Gene Number: 2153

Location: 1q24.2

Key Functions: Blood coagulation, thrombin generation, clot formation, hemostasis regulation, thrombosis susceptibility

F5 encodes coagulation factor V (FV), a large glycoprotein that plays an indispensable role in the coagulation cascade, serving as a critical procoagulant cofactor that amplifies thrombin generation. It functions as a molecular accelerator in the conversion of prothrombin (factor II) to thrombin (factor IIa)—the central enzyme responsible for fibrin formation and stable blood clot development.

Factor V circulates in plasma as an inactive precursor (procofactor). Upon vascular injury, it is activated by limited proteolysis through thrombin or factor Xa, forming factor Va (FVa). Activated FV then associates with factor Xa on phospholipid surfaces—typically provided by activated platelets—to form the prothrombinase complex, one of the most potent enzymatic assemblies in the coagulation system. This complex increases the rate of prothrombin cleavage to thrombin by several orders of magnitude, ensuring a rapid and localized clotting response that prevents excessive blood loss.

Beyond its procoagulant function, FV also exhibits anticoagulant regulatory properties, reflecting its dual role in maintaining hemostatic balance. In the protein C pathway, activated protein C (APC), together with its cofactor protein S, inactivates FVa by proteolytic cleavage at specific arginine residues. This degradation process is essential to limit thrombin generation once the clotting objective is achieved, thereby preventing pathological clot propagation.

A pivotal genetic variant within F5—the Factor V Leiden mutation (c.1691G>A; p.Arg506Gln, rs6025)—has been extensively studied for its clinical significance. This single nucleotide substitution results in a glutamine replacing an arginine at position 506, which is one of the primary cleavage sites for APC. Consequently, FVa Leiden becomes resistant to APC-mediated degradation, prolonging its procoagulant activity and leading to enhanced thrombin generation. This state, termed activated protein C resistance (APCR), markedly increases the risk of venous thromboembolism (VTE), including deep vein thrombosis (DVT) and pulmonary embolism (PE).

Epidemiological data show that heterozygous carriers of Factor V Leiden have a 3–8-fold increased risk of thrombosis, while homozygous individuals may have a 50–100-fold higher risk. Despite this, many carriers remain asymptomatic, suggesting that environmental and additional genetic factors—such as oral contraceptive use, immobility, pregnancy, or coinheritance of other prothrombotic mutations (e.g., prothrombin G20210A)—modulate the clinical manifestation.

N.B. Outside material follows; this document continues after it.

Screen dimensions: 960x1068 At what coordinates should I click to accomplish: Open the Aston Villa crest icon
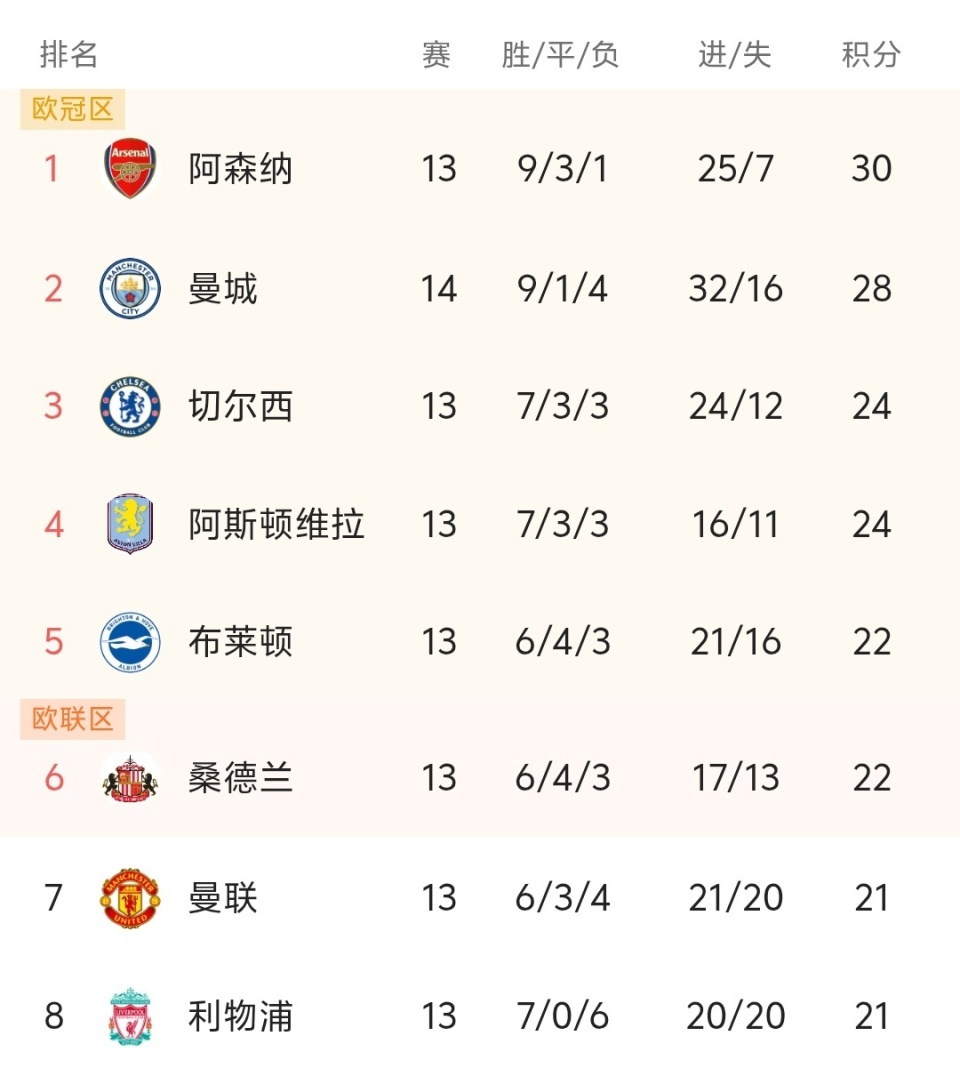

Other F5 variants contribute to a wide phenotypic spectrum ranging from factor V deficiency (Owren’s disease)—a rare autosomal recessive bleeding disorder caused by loss-of-function mutations—to hypercoagulable states driven by altered cofactor function. Complete FV deficiency leads to reduced prothrombinase activity, resulting in delayed fibrin clot formation and a bleeding tendency. In contrast, hyperfunctional variants or resistance to natural anticoagulant pathways promote excessive clotting.

Beyond thrombosis and bleeding, Factor V has emerging roles in inflammation and immune regulation. FV and its activated form (FVa) interact with leukocytes and endothelial cells, influencing cytokine production, vascular permeability, and the recruitment of immune cells to sites of injury. These noncanonical functions illustrate how coagulation factors integrate hemostasis and innate immunity, forming part of the broader concept of immunothrombosis.

In clinical medicine, the F5 gene serves as a cornerstone in thrombophilia screening. Molecular testing for Factor V Leiden is standard in patients with unexplained thrombosis, family history of VTE, or recurrent pregnancy loss. Understanding a patient’s F5 genotype is also critical in evaluating anticoagulant therapy choices, since individuals with APC resistance may require adjusted prophylactic regimens in high-risk situations such as surgery or prolonged immobilization.

In summary, F5 encodes a pivotal regulator at the intersection of procoagulant and anticoagulant pathways, ensuring that clot formation is both efficient and tightly controlled. Its genetic variability—particularly the Factor V Leiden mutation—profoundly influences individual thrombotic risk, representing a prime example of how a single molecular alteration can tip the delicate balance between hemostasis and thrombosis.